La maraude du Vieux Touque

Chapitre 35 : Le conseil des rois en exil - Alliance

2572 mots, Catégorie: G

Dernière mise à jour 14/01/2020 22:56

Le chef des Dunedain et l’héritier de Durin se faisaient face, le visage dur et les poings fermés, devant le conseil silencieux.

La dame prit alors la parole d’un ton doux mais ferme :

– Je vous demande à tous de retrouver la raison. Voici deux rois en exil ! Voici deux fiers guerriers qui luttent pour rétablir la dignité de leurs lignées et la grandeur de leurs peuples ! Vont-ils faire alliance ou se dresseront-ils l’un contre l’autre pour des raisons d’orgueil personnel ? 

Gandalf plissa des yeux et cacha son sourire en feignant de lisser ses moustaches. Arathorn s’assit. Thráin s’inclina respectueusement devant la dame et retourna s’assoir lui aussi :

– Le trésor conquis par les dúnedain fut pris à l’ennemi de haute lutte et leur appartient de droit. Nous garderons ces pièces en souvenir de la sagesse de la dame. Seul l’avenir dira si elles proviennent vraiment de Barum-Nahal. 
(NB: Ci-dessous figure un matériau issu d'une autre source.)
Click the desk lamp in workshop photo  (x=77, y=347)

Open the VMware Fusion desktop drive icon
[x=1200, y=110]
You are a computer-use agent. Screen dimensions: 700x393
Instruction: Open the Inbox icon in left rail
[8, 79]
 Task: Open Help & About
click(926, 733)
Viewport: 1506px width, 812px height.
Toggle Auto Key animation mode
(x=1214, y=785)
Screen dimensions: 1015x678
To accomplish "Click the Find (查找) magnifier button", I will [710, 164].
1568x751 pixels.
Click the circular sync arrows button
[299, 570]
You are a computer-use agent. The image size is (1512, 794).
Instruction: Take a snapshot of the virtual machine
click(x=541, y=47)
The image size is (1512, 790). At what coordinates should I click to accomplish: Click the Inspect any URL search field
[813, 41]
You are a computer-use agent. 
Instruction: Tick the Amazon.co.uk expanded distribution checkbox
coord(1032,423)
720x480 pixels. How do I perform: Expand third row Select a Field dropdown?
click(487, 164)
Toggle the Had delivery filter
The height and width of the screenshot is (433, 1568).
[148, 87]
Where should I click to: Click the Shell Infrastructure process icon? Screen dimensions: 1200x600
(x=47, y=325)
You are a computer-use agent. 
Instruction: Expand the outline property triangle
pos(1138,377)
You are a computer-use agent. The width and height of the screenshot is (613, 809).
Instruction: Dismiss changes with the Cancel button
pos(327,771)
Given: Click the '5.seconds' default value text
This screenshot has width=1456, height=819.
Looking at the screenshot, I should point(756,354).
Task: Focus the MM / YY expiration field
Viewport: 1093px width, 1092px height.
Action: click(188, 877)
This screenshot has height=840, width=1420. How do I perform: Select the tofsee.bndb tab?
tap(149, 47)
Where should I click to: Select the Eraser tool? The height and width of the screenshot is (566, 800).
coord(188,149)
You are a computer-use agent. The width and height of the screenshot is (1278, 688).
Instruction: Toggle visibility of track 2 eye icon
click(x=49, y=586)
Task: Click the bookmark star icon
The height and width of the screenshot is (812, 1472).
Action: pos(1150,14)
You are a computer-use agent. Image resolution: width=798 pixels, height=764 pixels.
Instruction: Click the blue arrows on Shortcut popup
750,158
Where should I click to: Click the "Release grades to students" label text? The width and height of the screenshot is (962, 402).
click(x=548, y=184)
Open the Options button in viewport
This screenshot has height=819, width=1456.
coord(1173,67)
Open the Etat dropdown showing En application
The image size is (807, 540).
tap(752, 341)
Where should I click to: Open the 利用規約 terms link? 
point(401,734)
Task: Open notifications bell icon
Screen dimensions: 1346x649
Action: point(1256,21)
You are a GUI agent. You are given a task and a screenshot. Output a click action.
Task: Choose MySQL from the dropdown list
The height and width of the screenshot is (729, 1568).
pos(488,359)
Amadoué par la générosité du nain, Arathorn prit lentement la parole :

– Noble Thráin, je souhaite notre alliance. Vous avez l’indubitable droit de rechercher à conquérir cet endroit. Vous seul avez le pouvoir de rassembler là votre peuple pour en faire une place forte. J’ai moi aussi pour ambition de rebâtir mon royaume. Nous avons commencé il y a des années, à revitaliser certaines contrées, à sécuriser nos routes. Pour aller plus loin, j’ai besoin d’alliés, de voisins amicaux. Une voie entre Eriador et Rhovanion, tenue par des alliés sûrs, serait une bénédiction. Des allers et venues entre les Montagnes Bleues et les Monts de Brume, une voie commerciale sécurisée vers Rhovanion seraient pour Arthedain, le déclenchement d’un redressement. Une route commerciale florissante à travers les Monts de Brume, protégée et justement taxée par un royaume libre, serait un gage de prospérité pour votre peuple, Durin. Une alliance entre le puissant royaume de Barum-Nahal et Arnor serait la clé de l’avenir. Voilà ce que je veux réussir avec vous, Roi Thráin. Je vous offre mon aide et mon épée pour recouvrer votre bien et bâtir une alliance durable.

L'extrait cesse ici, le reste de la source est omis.